Baylor splits his forces, sending half through a narrow mountain pass that now bears his name.  While his men are mounted, Lynde’s troops are on foot, struggling in the heat and are beginning to suffer from the effects of their canteens.

By the time Baylor closes in near the San Augustin Pass/San Augustin Springs area, Lynde’s command is demoralized and scattered enough that the surrender becomes, in Lynde’s mind, the least-bad way to avoid slaughter.  He surrenders without a climactic last stand. 

Baylor plays this well.  He pressures, pursues, and presents Lynde with the sense that resistance will only mean pointless casualties.  Lynde yields.  Baylor has captured a Union force in spectacular fashion, and the Confederacy suddenly has a foothold in the region strong enough for Baylor to proclaim a Confederate “Arizona” government soon after, with Mesilla as its capital. 

Lynde’s surrender detonates his career.  He is disgraced, and the Army moves harshly against him.  A War Department order drops him from the rolls “for cowardice,” effective the date of the surrender. 
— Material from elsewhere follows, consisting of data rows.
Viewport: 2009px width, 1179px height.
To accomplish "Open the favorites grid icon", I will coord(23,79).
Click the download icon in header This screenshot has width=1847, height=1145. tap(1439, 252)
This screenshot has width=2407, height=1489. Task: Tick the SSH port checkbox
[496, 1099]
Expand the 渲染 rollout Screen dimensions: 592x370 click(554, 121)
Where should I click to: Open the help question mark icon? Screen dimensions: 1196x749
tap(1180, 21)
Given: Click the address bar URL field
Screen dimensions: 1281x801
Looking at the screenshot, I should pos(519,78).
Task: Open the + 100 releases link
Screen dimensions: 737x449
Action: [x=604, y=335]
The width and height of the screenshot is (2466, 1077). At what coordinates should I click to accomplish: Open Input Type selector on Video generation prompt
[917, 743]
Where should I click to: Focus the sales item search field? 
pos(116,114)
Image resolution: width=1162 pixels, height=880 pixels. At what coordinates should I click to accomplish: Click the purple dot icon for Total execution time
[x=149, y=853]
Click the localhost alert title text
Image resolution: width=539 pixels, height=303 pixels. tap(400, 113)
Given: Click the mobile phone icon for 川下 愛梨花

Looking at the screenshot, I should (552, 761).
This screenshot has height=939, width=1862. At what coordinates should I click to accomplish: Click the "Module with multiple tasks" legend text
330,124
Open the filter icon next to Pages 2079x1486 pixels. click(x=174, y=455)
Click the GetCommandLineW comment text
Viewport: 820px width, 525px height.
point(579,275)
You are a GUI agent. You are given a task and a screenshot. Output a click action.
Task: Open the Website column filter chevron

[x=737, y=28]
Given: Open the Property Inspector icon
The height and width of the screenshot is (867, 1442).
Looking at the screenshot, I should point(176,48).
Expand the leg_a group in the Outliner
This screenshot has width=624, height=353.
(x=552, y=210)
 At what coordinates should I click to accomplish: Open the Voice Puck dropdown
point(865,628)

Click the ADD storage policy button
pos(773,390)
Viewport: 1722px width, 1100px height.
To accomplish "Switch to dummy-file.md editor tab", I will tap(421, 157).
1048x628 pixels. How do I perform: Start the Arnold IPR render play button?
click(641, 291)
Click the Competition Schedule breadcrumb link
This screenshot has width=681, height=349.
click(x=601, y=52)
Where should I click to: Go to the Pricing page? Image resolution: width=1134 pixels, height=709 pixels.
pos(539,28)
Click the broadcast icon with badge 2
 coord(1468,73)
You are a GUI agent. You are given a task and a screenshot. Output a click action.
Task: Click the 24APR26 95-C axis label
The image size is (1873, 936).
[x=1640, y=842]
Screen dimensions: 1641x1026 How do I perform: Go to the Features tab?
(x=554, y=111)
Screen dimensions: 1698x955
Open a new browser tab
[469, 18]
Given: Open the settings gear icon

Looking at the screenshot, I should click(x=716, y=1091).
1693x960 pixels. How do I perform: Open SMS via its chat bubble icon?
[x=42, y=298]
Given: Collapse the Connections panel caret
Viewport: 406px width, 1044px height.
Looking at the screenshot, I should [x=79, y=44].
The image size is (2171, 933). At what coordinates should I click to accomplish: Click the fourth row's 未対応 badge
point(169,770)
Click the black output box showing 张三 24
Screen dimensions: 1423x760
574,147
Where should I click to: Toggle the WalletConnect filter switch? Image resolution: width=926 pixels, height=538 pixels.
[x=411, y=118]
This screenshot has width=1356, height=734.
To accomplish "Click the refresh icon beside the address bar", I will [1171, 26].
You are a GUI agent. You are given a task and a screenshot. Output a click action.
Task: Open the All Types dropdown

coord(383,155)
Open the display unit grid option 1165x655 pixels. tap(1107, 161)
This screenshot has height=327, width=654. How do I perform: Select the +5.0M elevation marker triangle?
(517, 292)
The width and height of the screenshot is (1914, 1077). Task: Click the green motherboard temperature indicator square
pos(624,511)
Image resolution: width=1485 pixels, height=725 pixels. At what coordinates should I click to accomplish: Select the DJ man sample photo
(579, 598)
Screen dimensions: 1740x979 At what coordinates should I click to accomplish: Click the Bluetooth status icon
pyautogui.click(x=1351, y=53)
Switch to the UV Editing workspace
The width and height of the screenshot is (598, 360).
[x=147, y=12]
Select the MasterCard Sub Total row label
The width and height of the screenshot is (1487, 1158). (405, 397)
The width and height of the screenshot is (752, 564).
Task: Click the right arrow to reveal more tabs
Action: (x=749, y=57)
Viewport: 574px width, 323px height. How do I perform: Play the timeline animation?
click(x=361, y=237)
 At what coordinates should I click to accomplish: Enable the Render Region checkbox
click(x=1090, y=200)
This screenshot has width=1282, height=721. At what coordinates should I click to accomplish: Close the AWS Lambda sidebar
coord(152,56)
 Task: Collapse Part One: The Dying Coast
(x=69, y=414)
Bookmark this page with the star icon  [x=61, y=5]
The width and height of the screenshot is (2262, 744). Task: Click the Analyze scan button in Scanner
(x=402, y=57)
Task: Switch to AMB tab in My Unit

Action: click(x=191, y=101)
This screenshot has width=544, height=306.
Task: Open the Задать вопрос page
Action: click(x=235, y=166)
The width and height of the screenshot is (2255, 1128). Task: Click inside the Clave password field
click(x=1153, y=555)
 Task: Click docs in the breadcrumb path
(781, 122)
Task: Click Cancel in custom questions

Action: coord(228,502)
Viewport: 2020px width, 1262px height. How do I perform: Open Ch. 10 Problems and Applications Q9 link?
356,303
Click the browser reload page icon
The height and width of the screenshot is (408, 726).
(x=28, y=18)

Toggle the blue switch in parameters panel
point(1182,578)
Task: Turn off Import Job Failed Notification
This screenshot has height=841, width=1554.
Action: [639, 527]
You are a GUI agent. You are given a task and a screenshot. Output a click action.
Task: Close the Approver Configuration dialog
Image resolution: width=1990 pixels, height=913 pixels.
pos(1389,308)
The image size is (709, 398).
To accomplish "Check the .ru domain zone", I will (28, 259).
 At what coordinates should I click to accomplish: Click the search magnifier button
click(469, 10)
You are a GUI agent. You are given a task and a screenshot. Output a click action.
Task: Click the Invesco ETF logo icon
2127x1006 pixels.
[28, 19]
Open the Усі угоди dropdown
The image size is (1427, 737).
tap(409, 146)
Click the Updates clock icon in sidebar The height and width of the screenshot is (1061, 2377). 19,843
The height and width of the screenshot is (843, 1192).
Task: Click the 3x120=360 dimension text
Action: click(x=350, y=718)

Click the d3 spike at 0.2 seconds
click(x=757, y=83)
Baylor rides his victory into power.  His proclamation and early Confederate control in the region make him briefly prominent.  But Baylor’s story also curdles.  He is removed from authority later after issuing an infamous order calling for the extermination of the Apache people—an act so extreme that even Confederate leadership moved against him. 

Today, Fort Fillmore is not only forgotten, but it has almost completely vanished. Where the fort once stood is a large pecan orchard where the grounds have been expertly leveled to conserve the precious irrigation water.  All that is left is the fort cemetery, located about half a mile southeast.

We need some way to commemorate this battle.  Since commemorative runs and walks are the national hobby now, let’s do what any responsible civilization would do: every July, we should stage an annual Fort Fillmore Whiskey Run.

Participants will begin with the traditional gesture—all water bottles will be confiscated and replaced with a pint of whiskey—then participants will set off to recreate Lynde’s finest hour: twenty miles of ambitious decision-making through the desert and march up into the Organ Mountains.  Finishers will be rewarded with access to the springs, which is a lovely touch of historical authenticity, except for the small complication that the springs inconveniently dried up around 1950.  Still, details, details.  History is built on them and is then immediately trampled by them.